MASTER SGT. Michelle D. Green. The Rev. John F. Shaw, and his son, John F. Shaw Jr. Mohamed Ibrahim, who works for the Quaker group American Friends Service Committee. Lawyers David Nelson and David C. Fathi. College junior Alexandra Hay.

To the Transportation Security Administration, all are potential terrorists worthy of investigation every time they try to board a plane. Now they are part of a class action lawsuit asking TSA to hone its methods so fewer innocents are netted -- and so that if they are, they can be deleted from the list.

All are Americans. All are repeatedly stopped at the ticket counter and not allowed to check in using e-tickets or curbside check-in. Their names match somewhat a name on the TSA's secret list of detainees. None knows why, and no one will tell them.

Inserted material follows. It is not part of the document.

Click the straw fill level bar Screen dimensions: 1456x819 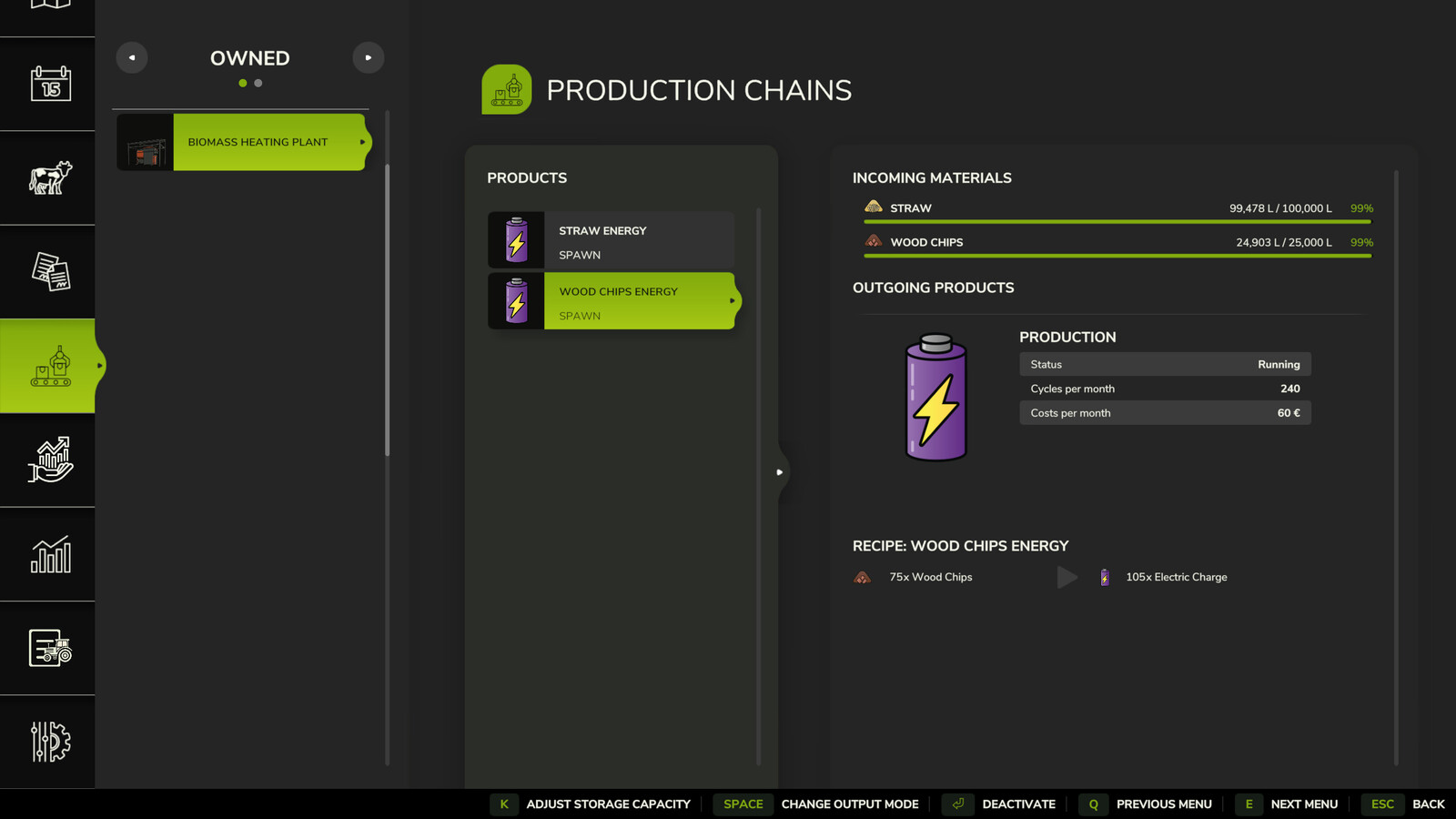click(1117, 221)
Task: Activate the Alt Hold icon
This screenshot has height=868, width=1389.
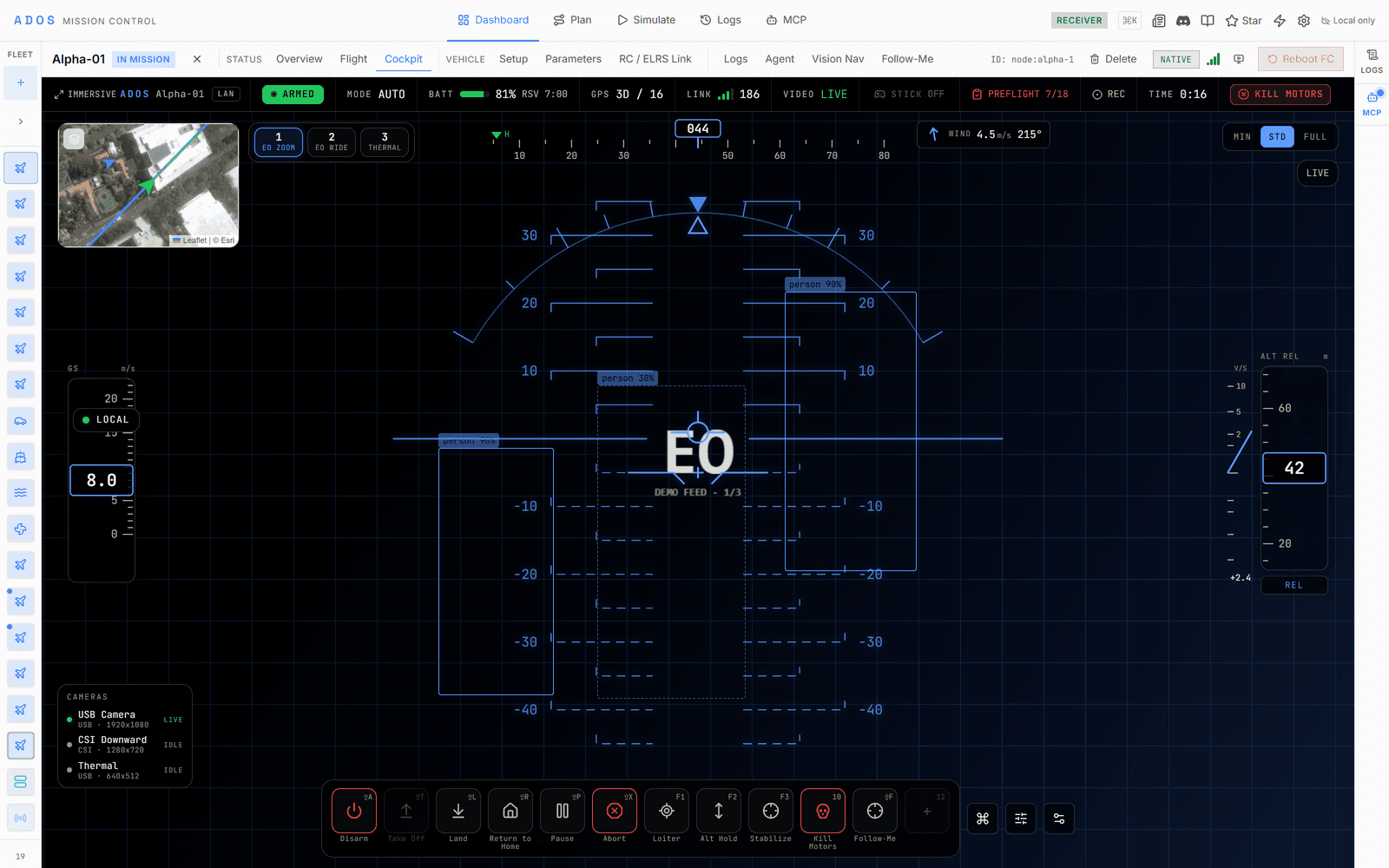Action: (719, 811)
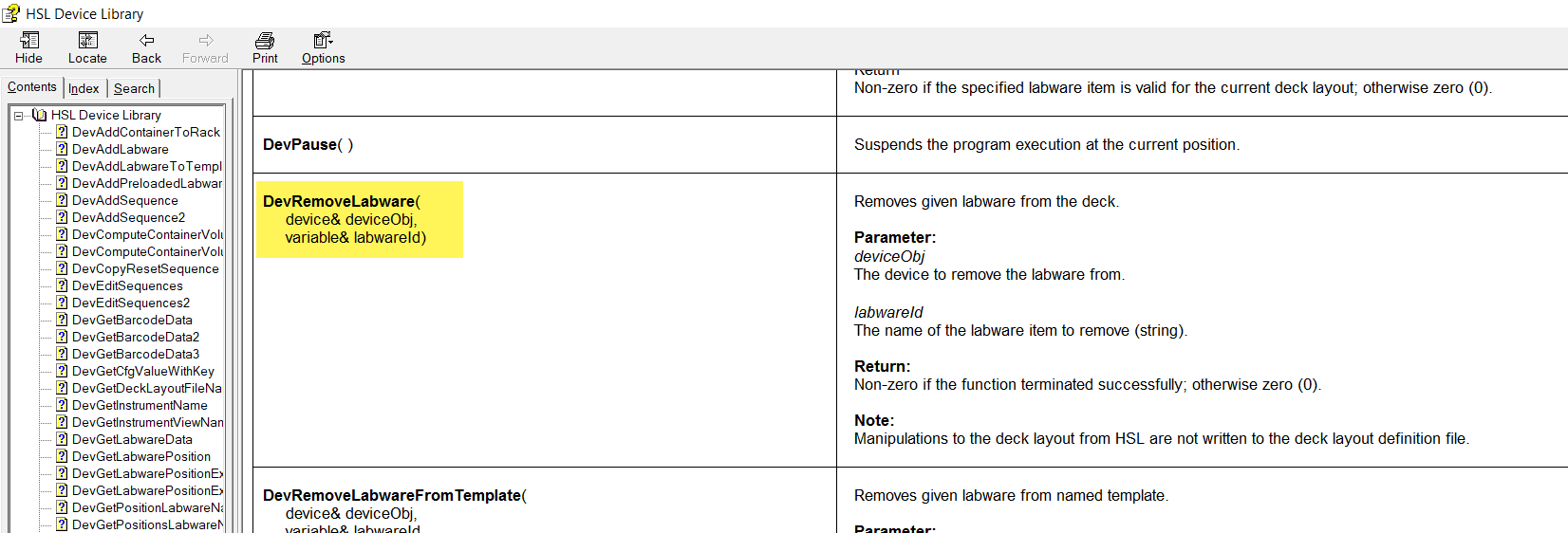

Sometimes they are told they are on the "no-fly" list; sometimes it's blurted out in front of a crowd. Sometimes it takes three hours to clear their names.

Most have applied to be cleared from the list, willingly divulging plenty of personal information. They get back a letter that TSA acknowledges likely won't be immediately accepted by airport security teams.

Mr. Nelson says he has been singled out each of 40 times he has traveled since late 2001. A security coordinator told Mr. Fathi that his last name matched that of someone sought by the government, but the government did not know the first name of its suspect. Are all David Nelsons and all Mr. Fathis facing the same trouble?

The agency's detainee list is so buggy it shouldn't be in use -- and it certainly shouldn't be used as an argument for its privacy-invading next-stage database, nicknamed CAPPS II. The problem with computers is still the raw data, as anyone who has received mislabeled mail or an inaccurate credit report can attest. The current detainee list has not yet aided the capture of one terrorist; other methods work better.

The executive branch is right: It is important that the government ensure that air travel is safe, just as it does train travel, car travel, motorcycle travel and foot travel. But the balance between liberties and protection in this case weighs too heavily toward protection at the expense of liberty. Singling out people based on details of their flight plan is appropriate; singling out people based on a flawed, incomplete list is not. And there's no compelling reason that Americans should need letters of transit just to move about their own country.

One trusts the judicial branch will put checks on this excessive executive reach.